[Instruction 1] Reproduce the Californication newsletter below word for word, from start to finish.

Californication
w.240 | Palmer Luckey, EdTech Sector Update, Homeschooling, 10 Patterns from SXSW, Gen Alpha Brain Rot
Dear Friends,
Seeing Labor Day around the bend and hearing talk of college football again has me looking to enjoy the final weeks of summer. After seeing family in San Francisco, I made a quick trip to Napa and down around Palo Alto. While it might not be the Mediterranean coast, it is always wonderful to visit the Bay Area and enjoy time outdoors here before the sprint to the winter holidays.
I hope you all enjoy the last throes of summer and, for those of you with children, the start of “back to school” season and returning to a more regular rhythm to your days.
Today's Contents:
Sensible Investing: Trends
Song of the Week: Californication
Sensible Investing: Trends
EdTech Sector – Q2 2024 Public & Private Market Update from Oppenheimer. Similar publication on Professional Learning and EdTech Market from Harris Williams.
The Kindle: Reinventing the Book. Case study of the development of Kindle from CommonCog Case Library, a cool website with case studies on product development.
10 Patterns from 400+ SXSW '25 Talk Submissions. H/T SIC Weekly.

[Task data]

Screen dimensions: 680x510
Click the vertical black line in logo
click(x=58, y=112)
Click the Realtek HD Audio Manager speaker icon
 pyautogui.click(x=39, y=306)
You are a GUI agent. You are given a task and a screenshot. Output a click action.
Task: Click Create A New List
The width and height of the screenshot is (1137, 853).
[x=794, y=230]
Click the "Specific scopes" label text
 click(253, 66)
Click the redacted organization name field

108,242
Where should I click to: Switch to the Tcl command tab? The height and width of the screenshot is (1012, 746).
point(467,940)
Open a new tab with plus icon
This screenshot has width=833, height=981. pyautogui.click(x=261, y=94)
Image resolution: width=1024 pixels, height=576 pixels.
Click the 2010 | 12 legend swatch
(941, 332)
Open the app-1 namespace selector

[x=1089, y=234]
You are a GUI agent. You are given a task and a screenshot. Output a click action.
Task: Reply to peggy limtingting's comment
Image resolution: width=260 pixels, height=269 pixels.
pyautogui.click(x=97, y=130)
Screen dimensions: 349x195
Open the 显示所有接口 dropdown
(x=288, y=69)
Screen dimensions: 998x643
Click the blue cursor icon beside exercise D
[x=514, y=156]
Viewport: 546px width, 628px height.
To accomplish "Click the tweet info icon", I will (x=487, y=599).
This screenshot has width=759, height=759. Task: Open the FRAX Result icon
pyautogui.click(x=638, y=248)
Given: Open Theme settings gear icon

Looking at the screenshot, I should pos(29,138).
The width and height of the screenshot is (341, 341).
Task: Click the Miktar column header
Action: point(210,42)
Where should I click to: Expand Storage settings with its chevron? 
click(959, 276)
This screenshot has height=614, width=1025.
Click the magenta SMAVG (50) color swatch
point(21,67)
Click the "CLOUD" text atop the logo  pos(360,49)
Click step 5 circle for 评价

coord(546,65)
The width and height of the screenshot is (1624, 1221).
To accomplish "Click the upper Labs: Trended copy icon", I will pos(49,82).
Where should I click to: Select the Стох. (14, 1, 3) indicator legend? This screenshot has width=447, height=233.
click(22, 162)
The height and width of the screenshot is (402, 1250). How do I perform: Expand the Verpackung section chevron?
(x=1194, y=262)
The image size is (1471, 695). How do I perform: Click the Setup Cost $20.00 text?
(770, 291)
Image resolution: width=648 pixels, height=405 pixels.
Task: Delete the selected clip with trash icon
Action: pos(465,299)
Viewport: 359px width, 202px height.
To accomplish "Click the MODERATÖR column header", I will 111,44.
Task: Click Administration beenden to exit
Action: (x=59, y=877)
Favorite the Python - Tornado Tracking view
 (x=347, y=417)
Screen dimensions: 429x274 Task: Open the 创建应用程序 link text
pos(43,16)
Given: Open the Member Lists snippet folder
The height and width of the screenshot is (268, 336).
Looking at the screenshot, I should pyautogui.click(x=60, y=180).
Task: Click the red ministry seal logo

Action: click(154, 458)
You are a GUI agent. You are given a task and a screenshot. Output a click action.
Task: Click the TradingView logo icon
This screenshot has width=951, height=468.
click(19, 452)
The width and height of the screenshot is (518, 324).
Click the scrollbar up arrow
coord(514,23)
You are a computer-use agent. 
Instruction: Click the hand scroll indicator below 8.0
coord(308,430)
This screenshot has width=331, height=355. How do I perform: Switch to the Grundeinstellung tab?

[Instruction 2] In the records, take the lines between the one holding "The image size" and the one holding "Action: pos(465,299)", inclusive. Write out only those lines, substituting "Shipping Fee" for "Setup Cost" and leaving all else unchanged.

[Result 1]
Californication
w.240 | Palmer Luckey, EdTech Sector Update, Homeschooling, 10 Patterns from SXSW, Gen Alpha Brain Rot
Dear Friends,
Seeing Labor Day around the bend and hearing talk of college football again has me looking to enjoy the final weeks of summer. After seeing family in San Francisco, I made a quick trip to Napa and down around Palo Alto. While it might not be the Mediterranean coast, it is always wonderful to visit the Bay Area and enjoy time outdoors here before the sprint to the winter holidays.
I hope you all enjoy the last throes of summer and, for those of you with children, the start of “back to school” season and returning to a more regular rhythm to your days.
Today's Contents:
Sensible Investing: Trends
Song of the Week: Californication
Sensible Investing: Trends
EdTech Sector – Q2 2024 Public & Private Market Update from Oppenheimer. Similar publication on Professional Learning and EdTech Market from Harris Williams.
The Kindle: Reinventing the Book. Case study of the development of Kindle from CommonCog Case Library, a cool website with case studies on product development.
10 Patterns from 400+ SXSW '25 Talk Submissions. H/T SIC Weekly.

[Result 2]
The image size is (1471, 695). How do I perform: Click the Shipping Fee $20.00 text?
(770, 291)
Image resolution: width=648 pixels, height=405 pixels.
Task: Delete the selected clip with trash icon
Action: pos(465,299)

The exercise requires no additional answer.